### TASK GOAL
Where the word "Sort" occurs in a line of the data, return the whole line.
### DATA UNDER STUDY ###
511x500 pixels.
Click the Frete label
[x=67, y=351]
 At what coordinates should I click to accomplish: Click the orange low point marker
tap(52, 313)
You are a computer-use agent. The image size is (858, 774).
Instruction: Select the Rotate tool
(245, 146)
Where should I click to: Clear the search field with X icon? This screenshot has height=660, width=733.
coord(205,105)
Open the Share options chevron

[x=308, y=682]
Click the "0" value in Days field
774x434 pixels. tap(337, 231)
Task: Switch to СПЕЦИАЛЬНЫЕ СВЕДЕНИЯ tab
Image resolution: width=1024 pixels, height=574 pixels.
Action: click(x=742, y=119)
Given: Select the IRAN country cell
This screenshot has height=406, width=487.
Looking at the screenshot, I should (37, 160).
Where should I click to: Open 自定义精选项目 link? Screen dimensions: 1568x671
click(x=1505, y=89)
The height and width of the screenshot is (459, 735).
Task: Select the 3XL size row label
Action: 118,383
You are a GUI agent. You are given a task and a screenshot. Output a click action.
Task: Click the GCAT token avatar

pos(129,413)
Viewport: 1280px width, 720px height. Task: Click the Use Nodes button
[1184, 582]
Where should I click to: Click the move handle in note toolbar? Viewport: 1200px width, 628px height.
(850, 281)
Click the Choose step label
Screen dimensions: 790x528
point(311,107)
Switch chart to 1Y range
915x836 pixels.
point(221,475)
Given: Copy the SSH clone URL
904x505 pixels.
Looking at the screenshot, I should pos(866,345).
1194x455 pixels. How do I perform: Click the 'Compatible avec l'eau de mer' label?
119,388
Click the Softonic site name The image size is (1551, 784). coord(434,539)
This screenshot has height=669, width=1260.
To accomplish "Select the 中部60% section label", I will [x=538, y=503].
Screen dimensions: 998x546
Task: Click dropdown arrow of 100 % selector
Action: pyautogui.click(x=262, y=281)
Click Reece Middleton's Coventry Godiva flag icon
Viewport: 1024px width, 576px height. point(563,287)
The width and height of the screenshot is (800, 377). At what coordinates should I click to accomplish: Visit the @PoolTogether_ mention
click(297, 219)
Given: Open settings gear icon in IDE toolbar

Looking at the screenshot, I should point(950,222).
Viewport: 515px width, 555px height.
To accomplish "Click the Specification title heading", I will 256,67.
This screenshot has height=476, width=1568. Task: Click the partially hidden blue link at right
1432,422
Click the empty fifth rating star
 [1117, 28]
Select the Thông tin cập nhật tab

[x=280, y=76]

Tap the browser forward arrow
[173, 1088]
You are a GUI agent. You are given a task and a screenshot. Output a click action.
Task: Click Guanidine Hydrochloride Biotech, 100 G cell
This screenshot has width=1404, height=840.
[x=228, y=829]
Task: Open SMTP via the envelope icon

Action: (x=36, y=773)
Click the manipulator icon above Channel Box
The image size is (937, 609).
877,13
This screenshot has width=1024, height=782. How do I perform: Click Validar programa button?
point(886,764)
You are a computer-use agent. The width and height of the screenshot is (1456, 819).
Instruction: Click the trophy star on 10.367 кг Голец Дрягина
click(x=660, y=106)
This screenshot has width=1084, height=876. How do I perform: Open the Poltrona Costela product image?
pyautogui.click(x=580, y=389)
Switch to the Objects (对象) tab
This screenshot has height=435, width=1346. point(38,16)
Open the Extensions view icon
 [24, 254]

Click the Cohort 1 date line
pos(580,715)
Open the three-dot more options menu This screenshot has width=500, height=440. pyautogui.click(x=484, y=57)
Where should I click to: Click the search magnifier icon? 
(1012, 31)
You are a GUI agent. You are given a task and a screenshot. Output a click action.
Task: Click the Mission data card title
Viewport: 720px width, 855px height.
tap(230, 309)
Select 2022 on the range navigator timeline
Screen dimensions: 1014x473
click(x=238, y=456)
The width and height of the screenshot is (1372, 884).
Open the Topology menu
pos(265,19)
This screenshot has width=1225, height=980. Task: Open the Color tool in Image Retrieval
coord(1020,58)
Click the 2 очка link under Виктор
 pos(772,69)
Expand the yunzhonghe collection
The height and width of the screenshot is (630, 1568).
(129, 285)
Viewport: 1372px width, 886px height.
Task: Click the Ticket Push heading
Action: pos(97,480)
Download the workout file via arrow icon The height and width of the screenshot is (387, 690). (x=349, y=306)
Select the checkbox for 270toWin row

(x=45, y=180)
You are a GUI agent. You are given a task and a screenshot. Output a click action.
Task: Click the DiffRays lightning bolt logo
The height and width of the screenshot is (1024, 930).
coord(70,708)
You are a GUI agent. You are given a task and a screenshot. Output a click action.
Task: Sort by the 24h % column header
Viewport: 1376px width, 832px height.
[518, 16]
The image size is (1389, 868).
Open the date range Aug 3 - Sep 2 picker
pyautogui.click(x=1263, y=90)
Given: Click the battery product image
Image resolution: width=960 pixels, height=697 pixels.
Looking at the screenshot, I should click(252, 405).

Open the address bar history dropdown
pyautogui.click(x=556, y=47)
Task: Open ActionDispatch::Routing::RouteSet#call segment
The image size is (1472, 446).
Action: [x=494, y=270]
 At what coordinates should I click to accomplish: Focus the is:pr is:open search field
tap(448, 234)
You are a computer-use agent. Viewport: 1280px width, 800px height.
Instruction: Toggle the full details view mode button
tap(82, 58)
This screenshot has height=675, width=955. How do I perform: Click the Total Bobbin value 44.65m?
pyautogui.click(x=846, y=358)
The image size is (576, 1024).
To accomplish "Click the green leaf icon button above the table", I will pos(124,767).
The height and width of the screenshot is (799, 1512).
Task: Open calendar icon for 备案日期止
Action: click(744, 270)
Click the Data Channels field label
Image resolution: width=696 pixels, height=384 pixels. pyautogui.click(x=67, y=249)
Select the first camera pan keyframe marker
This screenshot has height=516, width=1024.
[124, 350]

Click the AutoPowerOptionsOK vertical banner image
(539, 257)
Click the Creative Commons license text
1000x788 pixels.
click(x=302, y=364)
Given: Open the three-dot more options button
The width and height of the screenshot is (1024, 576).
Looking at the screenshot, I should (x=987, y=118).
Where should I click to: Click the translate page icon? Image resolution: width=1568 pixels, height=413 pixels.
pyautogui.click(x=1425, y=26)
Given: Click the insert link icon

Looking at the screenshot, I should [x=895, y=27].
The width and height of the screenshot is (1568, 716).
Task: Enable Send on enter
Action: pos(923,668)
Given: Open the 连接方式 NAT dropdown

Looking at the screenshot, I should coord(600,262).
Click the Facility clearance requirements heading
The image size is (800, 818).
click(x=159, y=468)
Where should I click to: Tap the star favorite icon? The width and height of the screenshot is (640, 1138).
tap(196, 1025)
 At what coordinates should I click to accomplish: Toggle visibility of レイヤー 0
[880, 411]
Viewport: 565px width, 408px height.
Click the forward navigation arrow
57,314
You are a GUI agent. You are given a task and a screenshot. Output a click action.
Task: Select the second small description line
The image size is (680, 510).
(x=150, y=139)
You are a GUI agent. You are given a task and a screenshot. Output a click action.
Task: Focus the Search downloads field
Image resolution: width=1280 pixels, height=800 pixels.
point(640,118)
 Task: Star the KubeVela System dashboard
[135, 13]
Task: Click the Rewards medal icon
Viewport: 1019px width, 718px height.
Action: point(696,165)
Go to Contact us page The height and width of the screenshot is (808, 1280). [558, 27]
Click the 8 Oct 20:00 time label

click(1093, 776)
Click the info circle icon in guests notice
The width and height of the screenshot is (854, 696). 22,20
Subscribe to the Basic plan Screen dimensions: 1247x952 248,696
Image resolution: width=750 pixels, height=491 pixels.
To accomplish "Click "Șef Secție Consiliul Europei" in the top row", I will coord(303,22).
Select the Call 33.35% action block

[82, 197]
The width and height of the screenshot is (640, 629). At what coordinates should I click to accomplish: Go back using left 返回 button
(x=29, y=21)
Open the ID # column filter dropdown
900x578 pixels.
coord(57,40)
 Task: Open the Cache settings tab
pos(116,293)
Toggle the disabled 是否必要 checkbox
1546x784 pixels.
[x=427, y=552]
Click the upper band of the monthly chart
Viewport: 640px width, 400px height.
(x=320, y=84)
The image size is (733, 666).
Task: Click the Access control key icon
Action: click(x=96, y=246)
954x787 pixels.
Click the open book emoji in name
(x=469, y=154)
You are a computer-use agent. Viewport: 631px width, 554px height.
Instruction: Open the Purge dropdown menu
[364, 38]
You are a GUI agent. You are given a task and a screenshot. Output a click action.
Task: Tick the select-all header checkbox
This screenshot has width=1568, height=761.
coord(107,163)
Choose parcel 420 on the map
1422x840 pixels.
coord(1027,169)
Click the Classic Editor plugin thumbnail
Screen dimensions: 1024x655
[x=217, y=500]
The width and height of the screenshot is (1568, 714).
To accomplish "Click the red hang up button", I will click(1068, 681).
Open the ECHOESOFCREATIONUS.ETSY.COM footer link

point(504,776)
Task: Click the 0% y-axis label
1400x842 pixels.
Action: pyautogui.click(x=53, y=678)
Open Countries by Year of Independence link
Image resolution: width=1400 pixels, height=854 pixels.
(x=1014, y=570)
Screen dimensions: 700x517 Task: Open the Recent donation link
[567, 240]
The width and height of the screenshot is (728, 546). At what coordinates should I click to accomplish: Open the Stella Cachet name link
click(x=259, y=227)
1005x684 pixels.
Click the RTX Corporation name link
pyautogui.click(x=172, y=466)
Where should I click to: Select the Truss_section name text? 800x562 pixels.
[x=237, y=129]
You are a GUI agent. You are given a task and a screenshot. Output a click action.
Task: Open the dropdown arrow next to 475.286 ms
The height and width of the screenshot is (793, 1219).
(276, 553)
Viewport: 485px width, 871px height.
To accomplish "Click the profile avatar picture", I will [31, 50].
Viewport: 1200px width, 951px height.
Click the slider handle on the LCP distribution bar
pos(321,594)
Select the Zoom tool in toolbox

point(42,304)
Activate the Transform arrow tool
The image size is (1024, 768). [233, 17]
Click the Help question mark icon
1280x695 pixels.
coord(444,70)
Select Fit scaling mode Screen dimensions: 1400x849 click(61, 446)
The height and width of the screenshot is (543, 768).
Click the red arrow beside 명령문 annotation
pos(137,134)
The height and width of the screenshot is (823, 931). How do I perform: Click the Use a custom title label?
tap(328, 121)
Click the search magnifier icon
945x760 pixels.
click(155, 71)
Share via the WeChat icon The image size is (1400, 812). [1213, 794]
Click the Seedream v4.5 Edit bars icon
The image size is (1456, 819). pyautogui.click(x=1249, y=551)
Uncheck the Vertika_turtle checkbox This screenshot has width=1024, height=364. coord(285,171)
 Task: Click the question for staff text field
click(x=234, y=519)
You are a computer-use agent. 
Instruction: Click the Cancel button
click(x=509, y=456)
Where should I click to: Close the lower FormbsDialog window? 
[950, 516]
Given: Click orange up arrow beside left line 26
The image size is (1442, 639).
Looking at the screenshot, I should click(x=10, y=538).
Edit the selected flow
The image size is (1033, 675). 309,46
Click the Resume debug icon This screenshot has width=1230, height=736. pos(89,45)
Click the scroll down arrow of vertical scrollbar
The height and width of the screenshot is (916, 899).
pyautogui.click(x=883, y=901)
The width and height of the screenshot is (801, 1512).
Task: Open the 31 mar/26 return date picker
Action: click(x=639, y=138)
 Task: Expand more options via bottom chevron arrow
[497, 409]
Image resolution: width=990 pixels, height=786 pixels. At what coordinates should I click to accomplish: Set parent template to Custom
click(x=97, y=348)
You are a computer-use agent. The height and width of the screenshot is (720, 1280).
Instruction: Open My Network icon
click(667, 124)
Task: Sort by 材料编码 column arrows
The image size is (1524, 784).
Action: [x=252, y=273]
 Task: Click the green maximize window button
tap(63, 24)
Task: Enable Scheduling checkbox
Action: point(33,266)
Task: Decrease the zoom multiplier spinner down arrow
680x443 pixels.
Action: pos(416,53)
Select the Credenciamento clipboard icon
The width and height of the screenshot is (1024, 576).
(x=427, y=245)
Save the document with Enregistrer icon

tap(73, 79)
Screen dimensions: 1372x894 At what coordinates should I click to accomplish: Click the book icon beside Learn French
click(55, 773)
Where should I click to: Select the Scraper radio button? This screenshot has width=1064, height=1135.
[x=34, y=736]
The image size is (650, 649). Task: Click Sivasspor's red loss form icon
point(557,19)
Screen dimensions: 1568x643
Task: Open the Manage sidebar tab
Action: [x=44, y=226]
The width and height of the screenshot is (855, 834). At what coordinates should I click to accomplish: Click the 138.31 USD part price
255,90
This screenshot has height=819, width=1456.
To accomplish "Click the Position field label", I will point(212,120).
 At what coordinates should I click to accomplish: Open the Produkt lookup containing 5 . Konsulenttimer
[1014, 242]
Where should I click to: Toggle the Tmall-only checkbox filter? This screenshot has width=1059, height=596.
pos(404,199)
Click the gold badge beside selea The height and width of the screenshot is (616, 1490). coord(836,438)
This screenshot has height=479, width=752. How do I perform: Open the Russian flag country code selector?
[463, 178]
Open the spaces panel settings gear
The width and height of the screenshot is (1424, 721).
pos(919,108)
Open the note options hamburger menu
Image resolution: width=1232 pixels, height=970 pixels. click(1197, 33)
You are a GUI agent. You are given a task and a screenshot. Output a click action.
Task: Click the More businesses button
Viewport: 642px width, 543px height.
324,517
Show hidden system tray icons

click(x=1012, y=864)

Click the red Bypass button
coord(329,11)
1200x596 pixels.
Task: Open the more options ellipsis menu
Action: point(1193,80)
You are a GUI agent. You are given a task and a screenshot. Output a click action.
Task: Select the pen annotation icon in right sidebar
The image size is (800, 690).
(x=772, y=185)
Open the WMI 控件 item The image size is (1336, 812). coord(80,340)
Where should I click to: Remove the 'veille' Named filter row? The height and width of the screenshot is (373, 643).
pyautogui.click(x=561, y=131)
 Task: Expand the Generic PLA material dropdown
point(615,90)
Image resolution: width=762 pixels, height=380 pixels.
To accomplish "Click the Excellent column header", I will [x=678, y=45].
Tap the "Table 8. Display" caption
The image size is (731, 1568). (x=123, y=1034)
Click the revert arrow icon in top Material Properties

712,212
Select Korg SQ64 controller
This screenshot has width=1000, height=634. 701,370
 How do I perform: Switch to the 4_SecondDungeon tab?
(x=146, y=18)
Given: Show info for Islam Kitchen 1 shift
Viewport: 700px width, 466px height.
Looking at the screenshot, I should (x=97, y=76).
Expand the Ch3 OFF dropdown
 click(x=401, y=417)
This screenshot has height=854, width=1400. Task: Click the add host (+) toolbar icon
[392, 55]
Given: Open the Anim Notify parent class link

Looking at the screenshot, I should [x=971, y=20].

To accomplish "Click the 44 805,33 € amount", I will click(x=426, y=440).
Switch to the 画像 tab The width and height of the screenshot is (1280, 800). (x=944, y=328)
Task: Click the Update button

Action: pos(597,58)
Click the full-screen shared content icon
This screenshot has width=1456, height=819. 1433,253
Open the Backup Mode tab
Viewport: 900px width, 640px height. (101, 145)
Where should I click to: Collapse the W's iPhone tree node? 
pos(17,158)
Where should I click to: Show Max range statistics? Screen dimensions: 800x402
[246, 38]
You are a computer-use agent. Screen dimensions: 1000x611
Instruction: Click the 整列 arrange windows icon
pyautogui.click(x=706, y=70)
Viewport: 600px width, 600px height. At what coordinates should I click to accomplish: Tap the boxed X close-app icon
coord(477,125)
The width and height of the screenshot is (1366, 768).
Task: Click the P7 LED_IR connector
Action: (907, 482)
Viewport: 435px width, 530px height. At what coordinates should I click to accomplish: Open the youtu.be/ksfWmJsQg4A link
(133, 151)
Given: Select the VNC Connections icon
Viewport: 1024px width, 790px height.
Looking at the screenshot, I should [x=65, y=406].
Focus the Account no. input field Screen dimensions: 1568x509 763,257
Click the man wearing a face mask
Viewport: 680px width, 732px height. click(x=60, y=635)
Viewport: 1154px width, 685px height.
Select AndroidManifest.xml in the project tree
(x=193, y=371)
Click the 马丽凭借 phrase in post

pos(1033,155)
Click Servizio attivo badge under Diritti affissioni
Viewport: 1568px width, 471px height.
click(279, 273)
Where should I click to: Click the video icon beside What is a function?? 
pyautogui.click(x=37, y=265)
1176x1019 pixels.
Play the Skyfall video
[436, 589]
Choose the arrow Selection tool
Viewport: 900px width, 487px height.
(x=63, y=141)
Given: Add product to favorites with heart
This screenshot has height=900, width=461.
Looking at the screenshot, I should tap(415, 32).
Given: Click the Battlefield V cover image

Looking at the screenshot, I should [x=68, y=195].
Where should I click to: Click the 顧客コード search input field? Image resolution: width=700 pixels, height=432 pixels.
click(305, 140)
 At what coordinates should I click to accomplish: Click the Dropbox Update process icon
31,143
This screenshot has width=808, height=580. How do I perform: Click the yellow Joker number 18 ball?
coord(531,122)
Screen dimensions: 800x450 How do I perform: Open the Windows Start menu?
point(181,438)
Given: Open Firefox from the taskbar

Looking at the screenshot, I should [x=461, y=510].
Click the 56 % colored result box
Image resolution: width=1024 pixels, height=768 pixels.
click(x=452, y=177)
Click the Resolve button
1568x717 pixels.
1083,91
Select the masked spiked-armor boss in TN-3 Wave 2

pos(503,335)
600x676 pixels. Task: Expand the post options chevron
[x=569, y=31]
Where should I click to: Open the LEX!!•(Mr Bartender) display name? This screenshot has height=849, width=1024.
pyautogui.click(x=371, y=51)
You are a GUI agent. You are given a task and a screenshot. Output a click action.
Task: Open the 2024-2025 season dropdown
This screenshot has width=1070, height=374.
###
### WRITTEN RESPONSE
Task: Sort by the 24h % column header
Task: Sort by 材料编码 column arrows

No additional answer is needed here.